Answer these questions about the "November Limbo" blog post:
(a) In what year did Dante Alighieri die?
(b) On what date did the author take the photograph?
(c) Besides a local physician's office, which two companies were the calls made to?
------ EXERCISE TEXT
November Limbo
By: w1kkp
tags: Comcast, Limbo and I don't mean Rush, Telephone Hell, The Divine Comedy, Verizon
Category: Hell, Rants and Raves, Utilities
Who knew? Dante Alighieri was a contemporary writer despite having died in 1321.
My November began with this view and it’s been straight down, as in hurtling toward the center of the earth Dante “The Divine Comedy” style, since then.
Nothing life threatening, just life numbing.
Dante got close to naming it when he designated “Limbo” as one of the circles of hell.
If he were writing his “Inferno” today, he’d have to include a sub menu for Limbo, initially written as a more ontological state of being. This modern limbo would be called Automated Limbo: a voice mail hell-state of limbo where live human beings are perpetually promised but fail to appear.
I took this photograph early Monday morning, November 2, and since then I’ve been on a permanent loop of 10-30 minute blocks of automated voice hell alternating between “Your call is important to us” to muzak surely composed by those undergoing electrocution.
The object of my calls has been Verizon and Comcast and a local physician’s office but I know this could be just about any customer service line still in business today. All businesses with the exception of Nordstroms, which unfortunately (Are you listening President Obama?), is not yet in charge of Utilities such as internet, phone and cable services or the “public” health plan option and medical prescriptions.
The result of all this voice hell? My residential service was inadvertently canceled so now I have to use my cell phone to get to Dante’s Limbo. Ever listened to Musak on a cell phone speaker for 10 minutes?The next call shall be to the ear doctor.
Oi.
Dante and Virgil, his guide, survived the rings of hell, right?
I’m not sure they’re making it out of Limbo Voice Hell to Paradiso in 2009.
------------
------ SOURCE DATA
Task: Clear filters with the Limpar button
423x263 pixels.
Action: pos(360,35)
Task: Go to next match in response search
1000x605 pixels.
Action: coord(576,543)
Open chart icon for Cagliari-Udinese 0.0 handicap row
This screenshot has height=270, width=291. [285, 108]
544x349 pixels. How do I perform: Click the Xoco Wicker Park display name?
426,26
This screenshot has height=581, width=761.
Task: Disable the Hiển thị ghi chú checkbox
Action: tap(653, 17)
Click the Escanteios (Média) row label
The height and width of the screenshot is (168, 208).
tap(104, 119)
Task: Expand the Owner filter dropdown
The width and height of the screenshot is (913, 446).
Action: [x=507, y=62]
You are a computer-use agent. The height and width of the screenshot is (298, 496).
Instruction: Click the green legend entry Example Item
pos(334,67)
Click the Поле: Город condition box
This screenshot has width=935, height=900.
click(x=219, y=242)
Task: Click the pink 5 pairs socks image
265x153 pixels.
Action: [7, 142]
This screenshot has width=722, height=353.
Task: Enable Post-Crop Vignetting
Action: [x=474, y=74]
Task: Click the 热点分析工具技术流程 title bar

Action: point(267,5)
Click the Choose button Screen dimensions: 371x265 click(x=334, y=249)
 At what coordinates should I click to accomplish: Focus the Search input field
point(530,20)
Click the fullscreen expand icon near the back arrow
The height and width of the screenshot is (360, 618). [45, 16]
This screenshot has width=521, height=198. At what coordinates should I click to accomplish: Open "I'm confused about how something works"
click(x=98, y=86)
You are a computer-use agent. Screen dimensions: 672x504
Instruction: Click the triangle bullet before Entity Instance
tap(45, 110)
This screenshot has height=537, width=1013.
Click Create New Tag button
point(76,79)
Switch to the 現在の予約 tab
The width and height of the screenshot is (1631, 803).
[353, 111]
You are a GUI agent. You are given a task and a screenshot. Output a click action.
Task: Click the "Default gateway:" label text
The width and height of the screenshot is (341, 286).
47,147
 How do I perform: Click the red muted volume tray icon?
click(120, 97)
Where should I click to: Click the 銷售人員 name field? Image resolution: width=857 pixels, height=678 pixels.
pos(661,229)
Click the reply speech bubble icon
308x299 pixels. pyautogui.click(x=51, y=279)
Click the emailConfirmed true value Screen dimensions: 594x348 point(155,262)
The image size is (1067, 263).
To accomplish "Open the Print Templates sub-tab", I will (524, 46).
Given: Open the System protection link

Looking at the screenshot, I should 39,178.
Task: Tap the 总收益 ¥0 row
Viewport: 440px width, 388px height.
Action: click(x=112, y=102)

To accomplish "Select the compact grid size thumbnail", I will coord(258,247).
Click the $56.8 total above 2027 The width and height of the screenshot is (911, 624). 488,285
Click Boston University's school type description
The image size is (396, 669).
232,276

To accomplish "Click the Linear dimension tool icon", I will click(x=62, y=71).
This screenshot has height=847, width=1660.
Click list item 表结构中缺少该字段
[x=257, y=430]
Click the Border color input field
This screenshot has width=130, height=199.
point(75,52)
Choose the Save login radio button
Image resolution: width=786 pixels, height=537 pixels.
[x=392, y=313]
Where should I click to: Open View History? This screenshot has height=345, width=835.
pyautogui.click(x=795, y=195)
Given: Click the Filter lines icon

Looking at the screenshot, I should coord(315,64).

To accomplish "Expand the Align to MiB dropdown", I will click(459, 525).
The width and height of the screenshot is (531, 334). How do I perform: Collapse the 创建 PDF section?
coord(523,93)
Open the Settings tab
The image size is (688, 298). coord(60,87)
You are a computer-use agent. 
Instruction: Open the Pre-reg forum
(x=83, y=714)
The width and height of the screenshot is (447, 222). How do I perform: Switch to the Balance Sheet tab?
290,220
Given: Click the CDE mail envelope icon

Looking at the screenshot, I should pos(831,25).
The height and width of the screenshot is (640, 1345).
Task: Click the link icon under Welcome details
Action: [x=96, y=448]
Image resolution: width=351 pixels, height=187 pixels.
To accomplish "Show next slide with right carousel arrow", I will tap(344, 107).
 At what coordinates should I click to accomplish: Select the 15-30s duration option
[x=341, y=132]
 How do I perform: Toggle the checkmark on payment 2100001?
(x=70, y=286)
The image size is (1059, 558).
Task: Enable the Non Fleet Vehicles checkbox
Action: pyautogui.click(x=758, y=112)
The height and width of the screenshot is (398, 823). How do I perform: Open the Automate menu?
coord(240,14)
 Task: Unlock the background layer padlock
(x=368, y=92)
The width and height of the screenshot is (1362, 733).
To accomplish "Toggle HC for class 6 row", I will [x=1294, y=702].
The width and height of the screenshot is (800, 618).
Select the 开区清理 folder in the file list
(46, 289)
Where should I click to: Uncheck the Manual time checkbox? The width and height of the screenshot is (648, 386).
------------
→ RESULT:
(a) 1321
(b) Early Monday morning, November 2
(c) Verizon and Comcast